Materials provided –

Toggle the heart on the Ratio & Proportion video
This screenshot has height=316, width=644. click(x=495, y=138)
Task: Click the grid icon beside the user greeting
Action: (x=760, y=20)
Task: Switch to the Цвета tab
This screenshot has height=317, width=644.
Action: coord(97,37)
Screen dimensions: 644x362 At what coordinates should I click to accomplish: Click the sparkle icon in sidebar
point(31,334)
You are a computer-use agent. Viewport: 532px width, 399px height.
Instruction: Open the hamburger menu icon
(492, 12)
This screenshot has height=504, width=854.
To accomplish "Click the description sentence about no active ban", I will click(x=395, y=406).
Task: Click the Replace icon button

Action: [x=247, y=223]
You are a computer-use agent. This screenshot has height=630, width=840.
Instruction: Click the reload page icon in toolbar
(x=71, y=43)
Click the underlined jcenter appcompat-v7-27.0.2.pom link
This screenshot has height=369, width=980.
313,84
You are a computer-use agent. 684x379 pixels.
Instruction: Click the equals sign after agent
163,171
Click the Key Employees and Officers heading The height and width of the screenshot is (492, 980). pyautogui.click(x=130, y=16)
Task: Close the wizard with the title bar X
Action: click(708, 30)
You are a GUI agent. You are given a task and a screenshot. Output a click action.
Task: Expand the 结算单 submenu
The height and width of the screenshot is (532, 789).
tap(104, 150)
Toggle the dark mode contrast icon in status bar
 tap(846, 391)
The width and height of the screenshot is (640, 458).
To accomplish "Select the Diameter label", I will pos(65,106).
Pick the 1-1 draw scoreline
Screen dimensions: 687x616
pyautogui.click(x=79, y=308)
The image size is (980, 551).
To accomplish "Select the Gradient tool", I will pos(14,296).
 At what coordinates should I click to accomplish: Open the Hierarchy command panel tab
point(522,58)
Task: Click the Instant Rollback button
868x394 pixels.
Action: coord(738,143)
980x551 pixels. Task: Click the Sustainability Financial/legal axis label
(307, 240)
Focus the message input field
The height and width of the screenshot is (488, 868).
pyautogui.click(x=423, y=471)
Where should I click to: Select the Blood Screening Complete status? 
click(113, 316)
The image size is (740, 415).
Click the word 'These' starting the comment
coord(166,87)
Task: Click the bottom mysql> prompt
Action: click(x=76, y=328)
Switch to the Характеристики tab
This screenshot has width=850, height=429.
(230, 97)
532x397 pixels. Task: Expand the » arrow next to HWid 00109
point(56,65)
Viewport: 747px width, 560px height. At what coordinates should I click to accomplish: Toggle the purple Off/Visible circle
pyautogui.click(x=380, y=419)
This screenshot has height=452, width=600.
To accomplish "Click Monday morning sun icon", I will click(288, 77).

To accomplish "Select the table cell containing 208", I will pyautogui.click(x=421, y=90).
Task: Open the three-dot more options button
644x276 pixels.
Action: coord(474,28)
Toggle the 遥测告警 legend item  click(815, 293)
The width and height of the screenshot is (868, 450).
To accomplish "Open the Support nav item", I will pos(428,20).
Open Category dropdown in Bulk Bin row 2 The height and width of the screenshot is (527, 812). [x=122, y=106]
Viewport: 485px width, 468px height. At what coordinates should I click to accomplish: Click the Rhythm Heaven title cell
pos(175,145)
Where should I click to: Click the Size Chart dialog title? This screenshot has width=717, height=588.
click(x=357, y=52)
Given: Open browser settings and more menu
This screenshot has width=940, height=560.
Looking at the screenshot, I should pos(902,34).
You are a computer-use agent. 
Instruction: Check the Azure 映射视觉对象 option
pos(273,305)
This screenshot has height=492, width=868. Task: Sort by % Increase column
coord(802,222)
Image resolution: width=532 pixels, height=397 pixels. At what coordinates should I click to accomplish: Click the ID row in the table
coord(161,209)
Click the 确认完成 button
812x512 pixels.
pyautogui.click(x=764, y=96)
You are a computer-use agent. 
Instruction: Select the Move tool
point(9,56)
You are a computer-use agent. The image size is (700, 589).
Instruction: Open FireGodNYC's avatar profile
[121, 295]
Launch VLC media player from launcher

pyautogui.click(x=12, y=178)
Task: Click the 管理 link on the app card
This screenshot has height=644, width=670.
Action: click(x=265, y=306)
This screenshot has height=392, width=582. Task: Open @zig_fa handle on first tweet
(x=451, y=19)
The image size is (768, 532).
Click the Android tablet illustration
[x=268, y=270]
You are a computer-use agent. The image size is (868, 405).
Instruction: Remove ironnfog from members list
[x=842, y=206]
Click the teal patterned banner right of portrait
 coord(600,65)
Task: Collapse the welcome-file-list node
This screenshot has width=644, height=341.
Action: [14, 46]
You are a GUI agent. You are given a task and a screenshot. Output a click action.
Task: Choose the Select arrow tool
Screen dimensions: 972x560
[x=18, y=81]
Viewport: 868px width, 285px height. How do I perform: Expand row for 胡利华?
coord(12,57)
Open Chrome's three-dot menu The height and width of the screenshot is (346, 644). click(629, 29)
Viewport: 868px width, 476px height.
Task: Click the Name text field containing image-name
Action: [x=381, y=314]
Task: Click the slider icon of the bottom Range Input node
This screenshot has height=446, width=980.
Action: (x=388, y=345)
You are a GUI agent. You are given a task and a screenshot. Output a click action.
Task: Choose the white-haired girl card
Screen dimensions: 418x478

Exercise details – Within the material above, extract exactly the lines that start at the line containing "Viewport: 485px width, 468px" and stop after the line containing "Task: Collapse the welcome-file-list node", and only those.

Final answer –
Viewport: 485px width, 468px height. At what coordinates should I click to accomplish: Click the Rhythm Heaven title cell
pos(175,145)
Where should I click to: Click the Size Chart dialog title? This screenshot has width=717, height=588.
click(x=357, y=52)
Given: Open browser settings and more menu
This screenshot has width=940, height=560.
Looking at the screenshot, I should pos(902,34).
You are a computer-use agent. 
Instruction: Check the Azure 映射视觉对象 option
pos(273,305)
This screenshot has height=492, width=868. Task: Sort by % Increase column
coord(802,222)
Image resolution: width=532 pixels, height=397 pixels. At what coordinates should I click to accomplish: Click the ID row in the table
coord(161,209)
Click the 确认完成 button
812x512 pixels.
pyautogui.click(x=764, y=96)
You are a computer-use agent. 
Instruction: Select the Move tool
point(9,56)
You are a computer-use agent. The image size is (700, 589).
Instruction: Open FireGodNYC's avatar profile
[121, 295]
Launch VLC media player from launcher

pyautogui.click(x=12, y=178)
Task: Click the 管理 link on the app card
This screenshot has height=644, width=670.
Action: click(x=265, y=306)
This screenshot has height=392, width=582. Task: Open @zig_fa handle on first tweet
(x=451, y=19)
The image size is (768, 532).
Click the Android tablet illustration
[x=268, y=270]
You are a computer-use agent. The image size is (868, 405).
Instruction: Remove ironnfog from members list
[x=842, y=206]
Click the teal patterned banner right of portrait
 coord(600,65)
Task: Collapse the welcome-file-list node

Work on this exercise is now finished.